▶ [Source passage]
+---+
With genuine independents looking like a forlorn hope under the current ACT self government arrangements, and with the established parties in the Legislative Assembly presumably happy to keep things that way, it might be worth looking at modifications to those arrangements which introduce, as an alternative or sorts, some degree of genuine participatory democracy (as opposed to the fake consultative processes which have become a performative art form in this town).

The Wikipedia article on the subject of participatory democracy includes some ideas which could be adapted for use in the ACT and thus, perhaps, be adopted by an ACT Opposition which is still light on policy, particularly of the sort which might appeal to the progressive sentiment of the many ACT voters who have noted that the ACT government’s enthusiasm for change and reform wanes notably when it comes to open and accountable government.

GrumpyGrandpa1:58 pm 01 Oct 23

With Hare Clarke, a party system is almost a necessity, meaning you’d need a party of Independent candiates, all preferencing each other.

The problem as I see it is finding enough Independents that are prepared stand “to keep the bastards honest”, as opposed to have leaning towards one of the dominate parties.

There is no point voting in an Independent, if aren’t truly Independent.

Yes, I echo others thoughts, Hare Clark and the way the major parties have set up the electorates make it harder for independents to get across the line.
+---+
▶ [Data lines]
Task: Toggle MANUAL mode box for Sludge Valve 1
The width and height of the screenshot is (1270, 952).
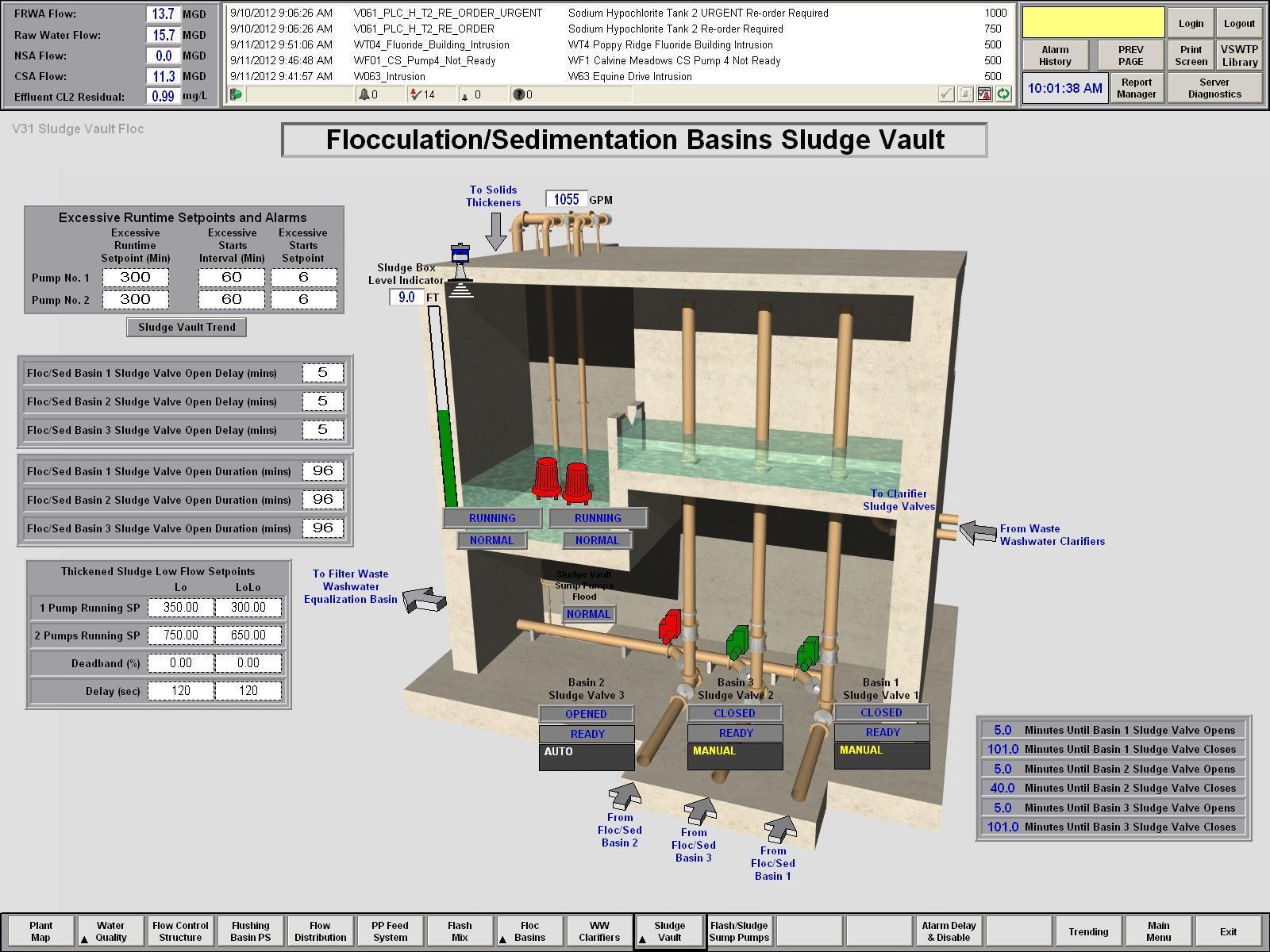Action: click(x=881, y=755)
+---+
▶ [Required work]
[a] In the passage on ACT self-government, which article does the author say includes ideas that could be adapted for use in the ACT?
[b] Carry on the passage on ACT self-government and independent candidates from the point where it ends.
The listing isn't needed for any of this.

▶ [Answers to the problems]
[a] The Wikipedia article on participatory democracy.

[b]
We would definitely benefit from greater independent representation.

Voting implies legitimacy.

The problem for Independents is the Hare Clark voting system. The majority of the candidates have no name recognition which is an important requisite.

Independent Fiona Carrick who ran in Brindabella at the 2020 election was a quality candidate with name recognition. She did exceptionally well in first preferences coming in fourth in the popular vote in the final count. This was well ahead of Giulia Jones and Emma Davidson who were elected on their party’s preferences. Ms Carrick lost out again when Giulia Jones stepped down and a count back saw her lose to Ed Cocks on his party’s preferences.

Mr Cocks came in tenth on the first preference votes with 1,125 less than Ms Carrick at the election. It must have been tremendously disappointing for Ms Carrick and her supporters.

Hopefully we will see Ms Carrick return at the 2024 election!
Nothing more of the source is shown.